The auditor says that the information is ‘agree’ with information recorded in ACTA’s books, but that its audit “Did not cover all the details of the additional financial data”.

“We do not give any guarantee of accuracy or reliability with regard to the data provided”, writes the auditor.

The “Additional financial data” is presented as “Profit and loss account – unaudited”.

It provides a list of the club’s income and expenses, but is detailed in more detail than the other verified statements.

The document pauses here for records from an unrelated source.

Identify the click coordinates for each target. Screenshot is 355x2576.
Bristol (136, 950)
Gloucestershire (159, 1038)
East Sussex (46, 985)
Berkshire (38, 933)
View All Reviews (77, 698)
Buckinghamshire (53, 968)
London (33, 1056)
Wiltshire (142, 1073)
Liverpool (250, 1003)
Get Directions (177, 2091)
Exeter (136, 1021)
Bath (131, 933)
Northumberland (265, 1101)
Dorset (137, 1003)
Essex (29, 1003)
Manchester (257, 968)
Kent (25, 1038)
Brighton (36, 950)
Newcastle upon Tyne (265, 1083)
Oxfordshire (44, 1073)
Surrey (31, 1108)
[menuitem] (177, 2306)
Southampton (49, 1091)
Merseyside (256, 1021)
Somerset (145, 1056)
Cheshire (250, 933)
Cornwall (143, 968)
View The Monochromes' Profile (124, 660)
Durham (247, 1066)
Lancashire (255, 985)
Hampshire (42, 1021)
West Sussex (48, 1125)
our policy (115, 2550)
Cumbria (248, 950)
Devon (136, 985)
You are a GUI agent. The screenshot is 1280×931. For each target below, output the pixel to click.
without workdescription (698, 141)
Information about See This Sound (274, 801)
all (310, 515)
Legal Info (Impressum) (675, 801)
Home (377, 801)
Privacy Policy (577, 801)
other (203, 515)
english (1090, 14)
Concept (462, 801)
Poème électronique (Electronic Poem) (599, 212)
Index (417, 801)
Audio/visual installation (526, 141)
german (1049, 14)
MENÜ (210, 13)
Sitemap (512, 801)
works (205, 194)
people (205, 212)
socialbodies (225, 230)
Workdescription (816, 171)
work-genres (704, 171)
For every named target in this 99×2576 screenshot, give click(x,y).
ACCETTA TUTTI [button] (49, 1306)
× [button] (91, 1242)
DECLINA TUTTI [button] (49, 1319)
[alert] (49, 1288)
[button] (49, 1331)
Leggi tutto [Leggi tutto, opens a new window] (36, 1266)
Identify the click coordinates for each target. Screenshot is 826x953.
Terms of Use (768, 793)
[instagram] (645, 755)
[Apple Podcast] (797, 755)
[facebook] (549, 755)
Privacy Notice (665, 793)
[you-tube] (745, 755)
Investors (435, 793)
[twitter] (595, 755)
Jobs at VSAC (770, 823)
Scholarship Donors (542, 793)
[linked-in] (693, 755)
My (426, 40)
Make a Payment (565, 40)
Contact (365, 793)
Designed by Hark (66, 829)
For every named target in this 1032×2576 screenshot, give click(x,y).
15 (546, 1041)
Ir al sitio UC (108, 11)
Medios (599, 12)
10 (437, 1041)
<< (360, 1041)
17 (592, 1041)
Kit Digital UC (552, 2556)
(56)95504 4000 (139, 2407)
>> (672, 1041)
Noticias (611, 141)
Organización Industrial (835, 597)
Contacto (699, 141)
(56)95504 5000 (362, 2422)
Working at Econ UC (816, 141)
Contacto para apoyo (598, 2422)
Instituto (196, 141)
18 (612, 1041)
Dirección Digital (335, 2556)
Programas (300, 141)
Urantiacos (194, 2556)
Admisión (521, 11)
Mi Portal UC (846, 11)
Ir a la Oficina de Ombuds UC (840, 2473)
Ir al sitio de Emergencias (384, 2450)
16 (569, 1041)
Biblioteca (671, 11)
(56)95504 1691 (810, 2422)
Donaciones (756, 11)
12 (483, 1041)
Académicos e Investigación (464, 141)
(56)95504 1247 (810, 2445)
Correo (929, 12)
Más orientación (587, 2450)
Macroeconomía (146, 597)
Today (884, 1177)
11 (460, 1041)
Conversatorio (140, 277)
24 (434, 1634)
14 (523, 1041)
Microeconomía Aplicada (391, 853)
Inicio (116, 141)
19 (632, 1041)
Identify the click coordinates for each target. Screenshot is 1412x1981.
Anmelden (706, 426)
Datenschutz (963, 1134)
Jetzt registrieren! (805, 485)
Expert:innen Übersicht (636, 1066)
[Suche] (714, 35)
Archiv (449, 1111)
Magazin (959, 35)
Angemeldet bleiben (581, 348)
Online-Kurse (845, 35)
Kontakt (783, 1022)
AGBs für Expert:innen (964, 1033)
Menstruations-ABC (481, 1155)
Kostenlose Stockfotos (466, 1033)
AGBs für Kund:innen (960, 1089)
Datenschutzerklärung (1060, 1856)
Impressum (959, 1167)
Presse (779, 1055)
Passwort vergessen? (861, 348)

The report states that the decline in profits between 2015 and 2016 was:

‘… mainly post-Olympic promotion, legal and restructuring fees, computer and software updates and costs associated with the successful bid for a $ 5.5 million grant …’

The annual report shows IT expenses of $ 48,271 for 2016 (compared to a gain of $ 784 the previous year).

There is no “legal fee” listed, but there is a line item called “Consulting and professional fees”, although these costs are recorded as decreasing during the year. They were $ 23,207 in 2016, up from $ 31,251 in 2015.

There is no “Olympic promotion” category but there is an “advertising” category and a “promotion” category.

In 2016, promotion costs amounted to $ 34,657, compared to $ 36,616 the previous year.

Advertising costs in 2016 were recorded at $ 43,640, compared to $ 19,245 in 2015.

“Restructuring charges” are recorded at $ 0 in 2016 and at $ 18,877 in 2015.